Three years ago, when Professor Gloria Browne-Marshall began writing her new book, The Voting Rights War: The NAACP and the Ongoing Struggle for Justice, she said it was with the idea that by the end of President Obama’s term, citizens might not be very enthusiastic about exercising their constitutional right to vote. Given the tumult of the current presidential election campaign, it seems she was on to something. “I wanted to remind people that the reason to vote is beyond any charisma for a particular candidate,” she said. “People paid with their lives in order for us to vote.”

Earning the right to vote for people of color in the United States has been a long and winding journey fraught with roadblocks, political oppression, institutional racism, and outright violence.
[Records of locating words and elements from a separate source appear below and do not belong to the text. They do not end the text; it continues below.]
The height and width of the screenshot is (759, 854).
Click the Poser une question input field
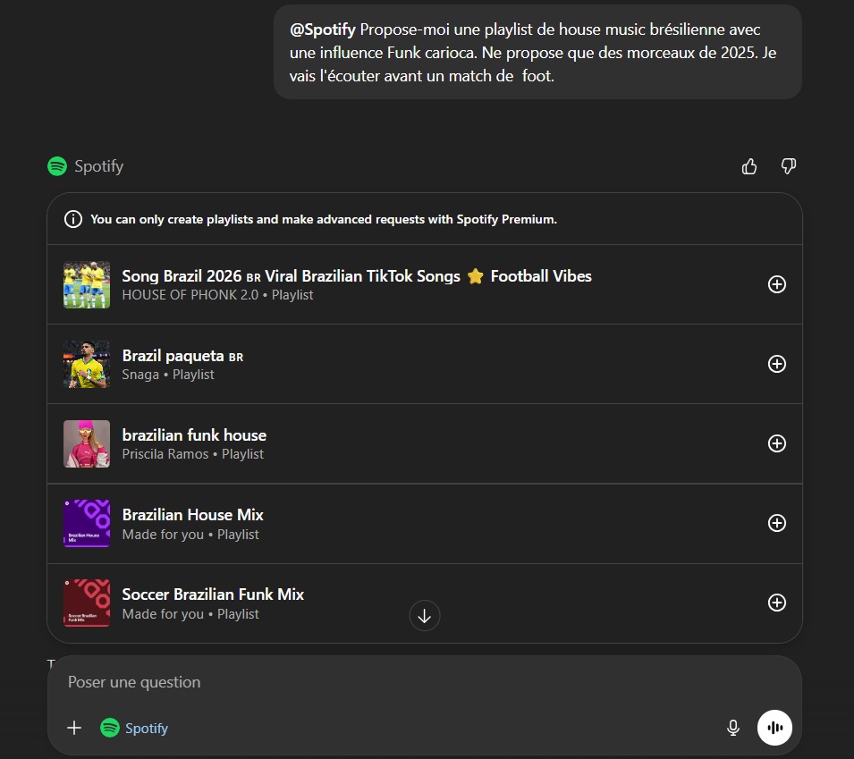358,682
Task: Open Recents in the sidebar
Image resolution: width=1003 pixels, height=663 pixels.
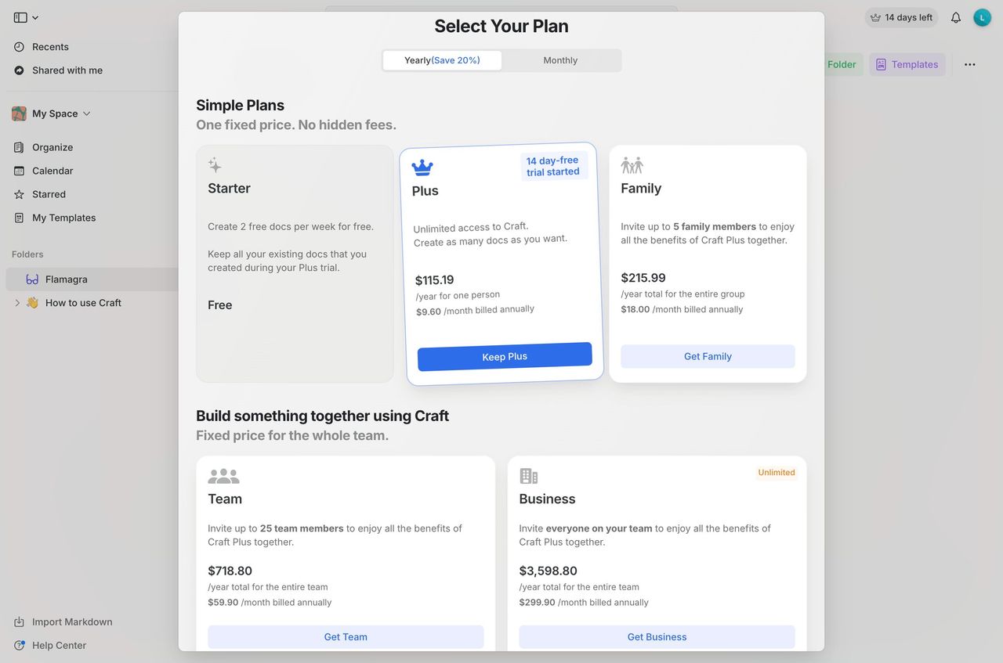Action: pyautogui.click(x=50, y=47)
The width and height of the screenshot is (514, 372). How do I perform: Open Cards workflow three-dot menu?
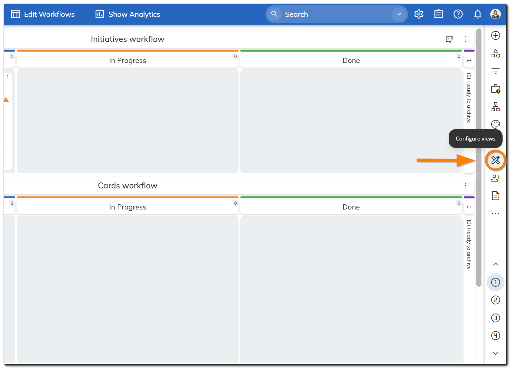click(x=465, y=186)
Obstacles such as the grandfather clause, the literacy test, and all-white primaries have disenfranchised black voters for decades, but despite these setbacks, the story of acquiring the right to vote is one of power and triumph.

In the book, published Sept. 2 by Rowman & Littlefield, Browne-Marshall begins with the Springfield riots in Illinois, 1908, a moment when intense mob violence against blacks helped spark the formation of the NAACP, an organization that would take the lead in battling segregation and disenfranchisement across the United States. “But the issues around voting rights started 100 years before that,” she points out. “Literacy tests had lot to do with Irish Catholic immigrants, and some laws started off by disenfranchising other groups, like women.”

Following the abolition of slavery and the enfranchisement of black males in 1870, Browne-Marshall said, “U.S. senators, state representatives, lieutenant governors, many of these positions were held by blacks around the South. And little by little, segregationist laws were put into place. They enacted literacy test laws as well as the grandfather clause, and disenfranchisement by felony conviction, which still exists today.” 

This speaks to another theme of The Voting Rights War – that the struggle to earn the right to vote is still not over for many minority groups in the United States. “Laws can look equal on the face but have a discriminatory impact when it comes to certain groups and people. You see this clearly with the photo I.D. law in Indiana today,” she said. Laws like these require a photo I.D. to cast a vote, and to get a photo I.D., one typically needs a birth certificate. “I think I left mine in my sock drawer, but if I had to get it, I’m not sure if it’s still there,” Browne-Marshall said.

In researching The Voting Rights War, Browne-Marshall paid several visits to the Library of Congress, where she was able to read letters from the early 1900s, written by African Americans to the NAACP seeking legal advice. Many came from poor, rural blacks living in the Deep South, areas where voter suppression was at its peak. “It was amazing to read these original, handwritten letters depicting the danger they were in, and still asking for help,” the professor said. “No sheriffs or lower courts would help them, but they were still standing up against this regime asking for help.”

One such man, Vernon Dahmer, wrote on his tombstone, “If you don’t vote, you don’t count,” a view that Browne-Marshall endorses. “At the very end, people died for these rights,” she said. “People think they shouldn’t vote because it doesn’t count. But we should exercise it. It’s not perfect but it’s all we’ve got.”